RAND releases Employer Hospital Price Transparency Project

The RAND Corporation have released results from their latest hospital pay study, and it includes significant data on Indiana hospitals.

From a RAND press release:

New Data Reveals Employers/Private Insurers Pay Hospitals 247% More Than What Medicare Would Pay Collaboration between RAND and Employers’ Forum of Indiana analyzes data from 49 states in the most comprehensive study of hospital prices ever done to be made publicly available.

A new study published by the RAND Corporation reveals that a large sample of employers and private insurers across 49 states and District of Columbia pay, on average, 247% of what Medicare pays for the same hospital services, including both facility and professional fees for inpatient and outpatient care. Researchers analyzed hospital claims data representing $33.8 billion from 2016-2018 for 3,112 hospitals located in every state except Maryland. They collected data from self-insured employers, six state all-payer claims databases, and health plans across the country. The findings illustrate a wide variation in hospital facility and professional prices for the commercially insured population. The report also identifies the top 10 most expensive health systems in each state and reports individual hospital prices alongside quality and safety measures.

The research methods and national recruitment were a collaboration between the Employers’ Forum of Indiana, an employer-led health care coalition, and RAND Corporation. RAND researchers independently conducted all study analyses and wrote the final report. This study was funded by the Robert Wood Johnson Foundation and self-funded employers.

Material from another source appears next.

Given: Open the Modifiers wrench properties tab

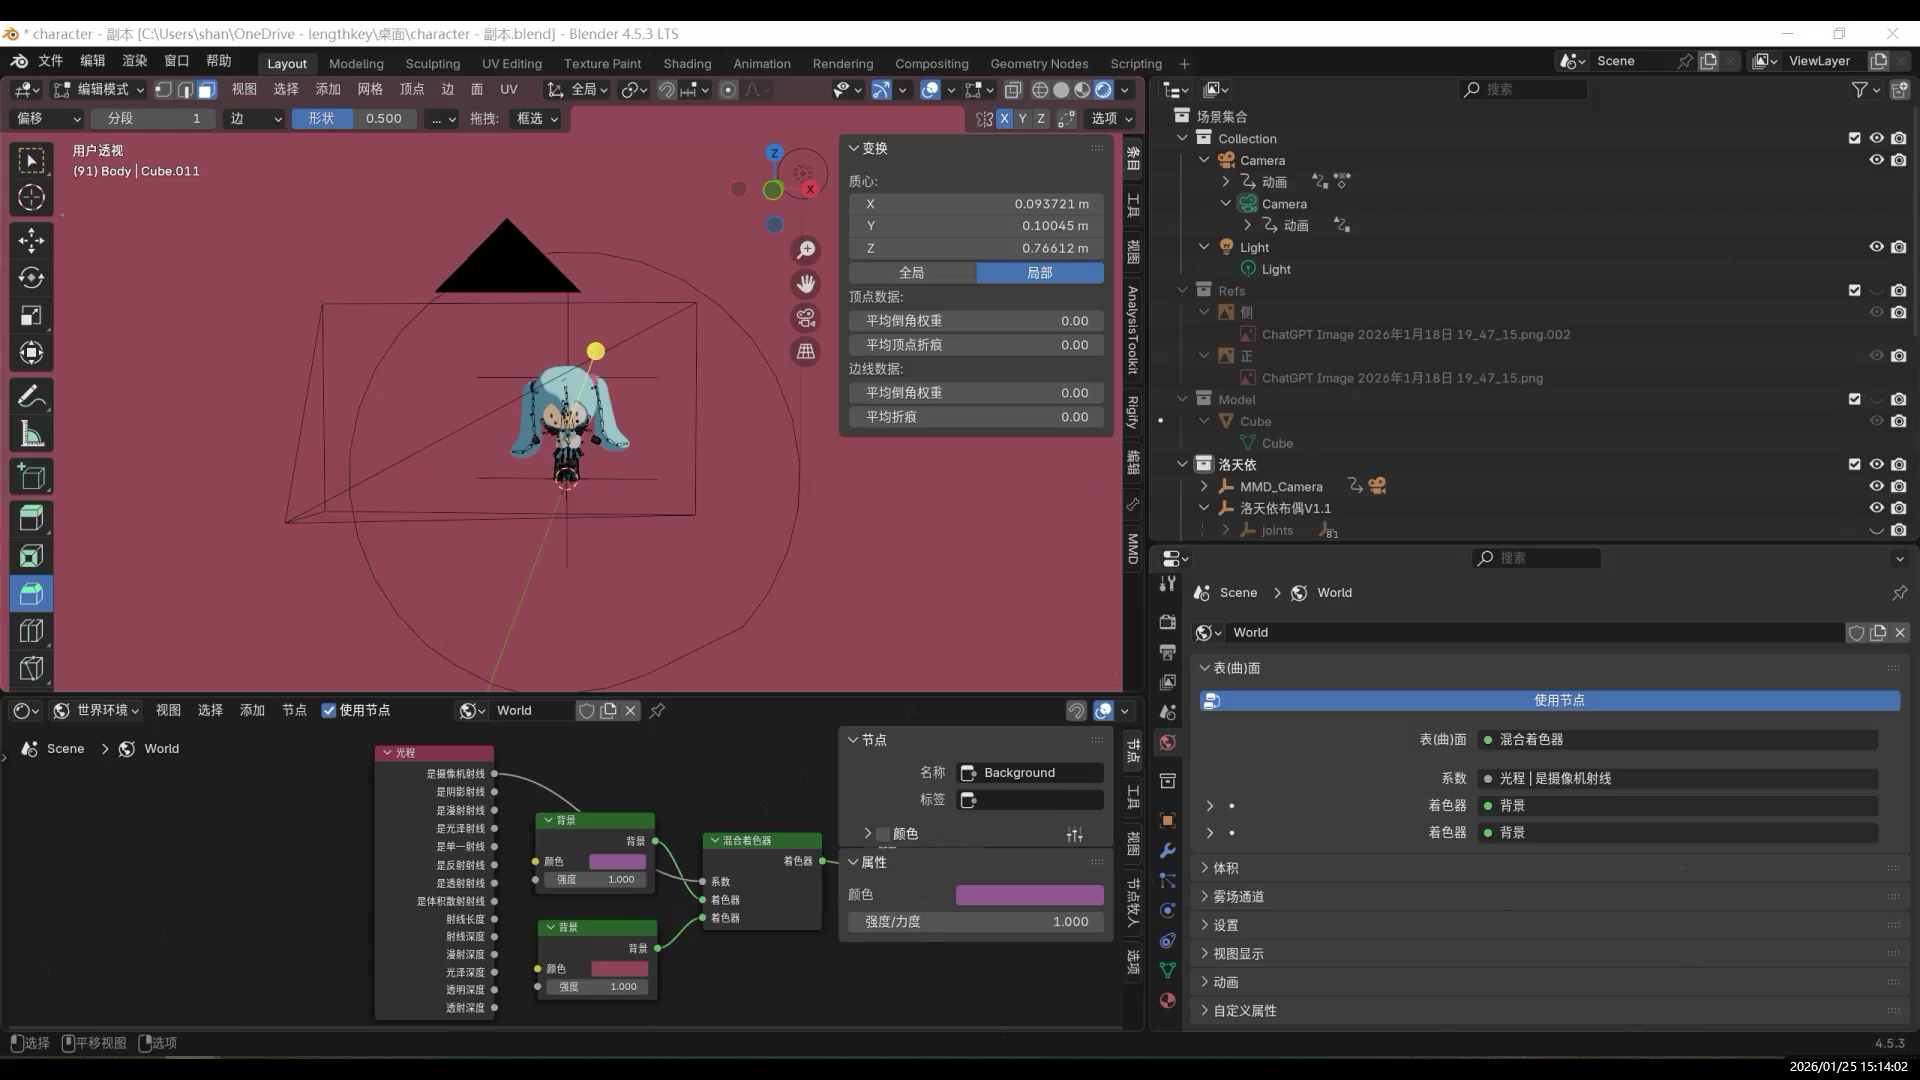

RAND’s previous analysis published in 2019 examined hospital facility fees for inpatient and outpatient services in 25 states, and Indiana was noted to have the highest hospital prices. This year’s study adds inpatient and outpatient professional fees and expands the analysis to 49 states and District of Columbia, the volume of data collected from the original 25 states, and the analysis of hospital quality and safety data. Similar to last year, this year’s report (RAND 3.0), an Excel spreadsheet, and interactive map noting all hospitals’ price and quality information can be found at www.employerPTP.org.

“If the private health plans participating in the study had paid hospitals using Medicare’s payment formulas, the total allowed amount over the 2016 to 2018 period would have been reduced by $19.7 billion, a potential savings of 58%.” says Christopher Whaley, policy researcher and lead author of the report.